*** Information shown ***
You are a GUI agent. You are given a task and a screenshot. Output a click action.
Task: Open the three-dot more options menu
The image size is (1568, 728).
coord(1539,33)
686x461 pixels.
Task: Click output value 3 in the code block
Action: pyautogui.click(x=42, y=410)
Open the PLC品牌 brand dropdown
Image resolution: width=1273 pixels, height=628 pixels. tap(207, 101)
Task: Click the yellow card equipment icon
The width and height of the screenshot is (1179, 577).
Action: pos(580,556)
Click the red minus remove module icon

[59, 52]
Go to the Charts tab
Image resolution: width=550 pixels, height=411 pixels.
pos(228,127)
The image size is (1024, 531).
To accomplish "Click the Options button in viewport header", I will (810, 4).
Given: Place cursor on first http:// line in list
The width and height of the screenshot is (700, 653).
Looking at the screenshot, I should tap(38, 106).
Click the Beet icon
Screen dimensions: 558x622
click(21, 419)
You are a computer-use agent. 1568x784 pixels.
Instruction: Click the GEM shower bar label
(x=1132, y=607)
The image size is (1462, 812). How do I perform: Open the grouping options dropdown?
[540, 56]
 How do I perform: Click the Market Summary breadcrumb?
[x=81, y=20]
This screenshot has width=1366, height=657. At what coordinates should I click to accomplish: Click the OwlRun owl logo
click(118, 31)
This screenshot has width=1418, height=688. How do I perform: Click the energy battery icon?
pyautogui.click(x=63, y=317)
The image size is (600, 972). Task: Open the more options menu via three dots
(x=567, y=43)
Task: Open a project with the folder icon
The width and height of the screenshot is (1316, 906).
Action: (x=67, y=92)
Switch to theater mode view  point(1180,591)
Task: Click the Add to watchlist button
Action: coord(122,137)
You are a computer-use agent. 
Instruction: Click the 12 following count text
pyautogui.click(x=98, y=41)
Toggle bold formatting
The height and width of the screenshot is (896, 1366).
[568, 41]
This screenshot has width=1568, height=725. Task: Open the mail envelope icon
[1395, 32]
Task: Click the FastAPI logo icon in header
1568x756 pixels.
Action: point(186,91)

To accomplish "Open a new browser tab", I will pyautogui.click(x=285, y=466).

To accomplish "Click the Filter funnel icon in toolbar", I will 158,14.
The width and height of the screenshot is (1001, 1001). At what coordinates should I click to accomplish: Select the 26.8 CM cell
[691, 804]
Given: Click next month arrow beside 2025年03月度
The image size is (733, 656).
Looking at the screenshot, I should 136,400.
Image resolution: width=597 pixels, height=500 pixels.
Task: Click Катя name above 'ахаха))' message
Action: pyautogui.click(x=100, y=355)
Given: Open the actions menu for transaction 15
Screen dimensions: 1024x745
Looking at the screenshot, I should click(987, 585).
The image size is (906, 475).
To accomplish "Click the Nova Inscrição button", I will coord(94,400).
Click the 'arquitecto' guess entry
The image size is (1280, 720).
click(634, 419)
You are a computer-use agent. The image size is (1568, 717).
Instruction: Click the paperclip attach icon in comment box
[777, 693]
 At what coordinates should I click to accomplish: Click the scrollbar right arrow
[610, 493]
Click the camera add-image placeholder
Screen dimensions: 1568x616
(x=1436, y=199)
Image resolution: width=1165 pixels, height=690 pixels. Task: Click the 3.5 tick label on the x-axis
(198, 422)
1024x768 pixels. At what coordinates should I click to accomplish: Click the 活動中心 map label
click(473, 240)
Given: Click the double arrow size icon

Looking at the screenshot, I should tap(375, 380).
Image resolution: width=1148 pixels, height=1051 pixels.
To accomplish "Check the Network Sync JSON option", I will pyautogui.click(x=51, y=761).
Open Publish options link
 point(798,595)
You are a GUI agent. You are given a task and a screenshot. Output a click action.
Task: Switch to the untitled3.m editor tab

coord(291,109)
*** End of Information shown ***
Would you filter the records and copy each line that contains the word "agent"?

▶ **Answer below**:
You are a GUI agent. You are given a task and a screenshot. Output a click action.
You are a computer-use agent. 1568x784 pixels.
You are a computer-use agent. 
You are a computer-use agent. The image size is (1568, 717).
You are a GUI agent. You are given a task and a screenshot. Output a click action.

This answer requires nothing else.